“With Luisa Torsi and Katalin Karikó, the Wilhelm Exner Medal will be awarded to two outstanding researchers who, in keeping with Exner’s spirit, have triggered decisive industrial and commercial developments with their findings, inspired entrepreneurial activity and created an immanent social benefit,” reads Secretary General Stephan Blahut the jury’s decision for 2021.
The award of the medal is only made on the proposal of the previous medal holders and is determined in a secret session of the jury chaired by the former chairman of the Rectors’ Conference, Hans Sünkel.
“When the medal was awarded in 1921, the focus was on promoting the common good, industry, trade and commerce on the basis of scientific knowledge. Today, 100 years later, we can look at a fascinating and long list of 240 women and men who have been inventors, designers, chemists, physicists or biologists, including 23 Nobel Prize winners.”
All of the honourees more than live up to Exner’s claim. The potential of their research has led to countless company foundations, products and applications. Much can be expected in the coming years,” Blahut concludes the announcement and invites people to participate in the Exner Week events surrounding the award ceremony on 24 November 2021 at the Foundation’s headquarters, Palais Eschenbach, in Vienna.

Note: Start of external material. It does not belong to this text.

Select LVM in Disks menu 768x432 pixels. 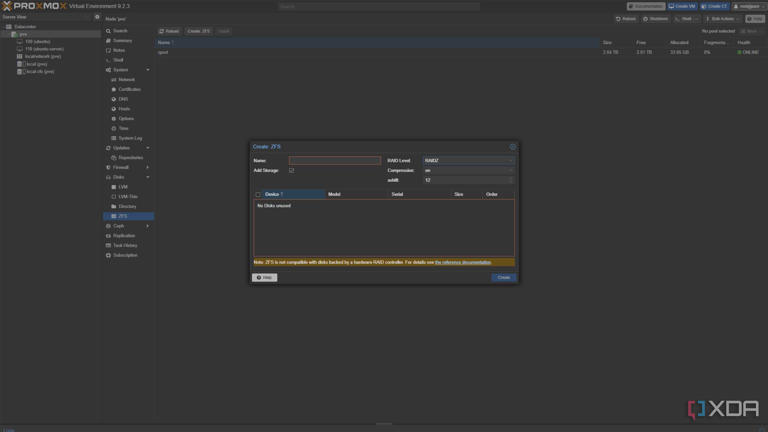coord(123,187)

Katalin Karikó is leading the development of mRNA-based drugs. Karikó and colleagues succeeded in packaging the sensitive mRNA molecules in lipid molecules. Such tiny nanoparticles can be injected into animals and humans without triggering a dangerous immune reaction. Their work is the basis for vaccines against covid-19 and for drugs against cancer, strokes or cystic fibrosis. The company Moderna was also founded on the basis of this technology. Karikó herself has been the senior vice president of research at Biontech since 2013.
Foto Katalin Karikó (1,4 MB) © Katalin Karikó
Luisa Torsi is a pioneer in organic bioelectronics. Her research cross-cuttingly combines electronic and electrochemical sensors, analytical chemistry, organic semiconductors, solid-state device physics, materials chemistry and physics. Standing at the forefront of one of the fastest growing research directions in organic electronics, her discoveries promise new technologies for healthcare and human well-being, for example very thin, energy-efficient electronics such as highly flexible displays for smartphones.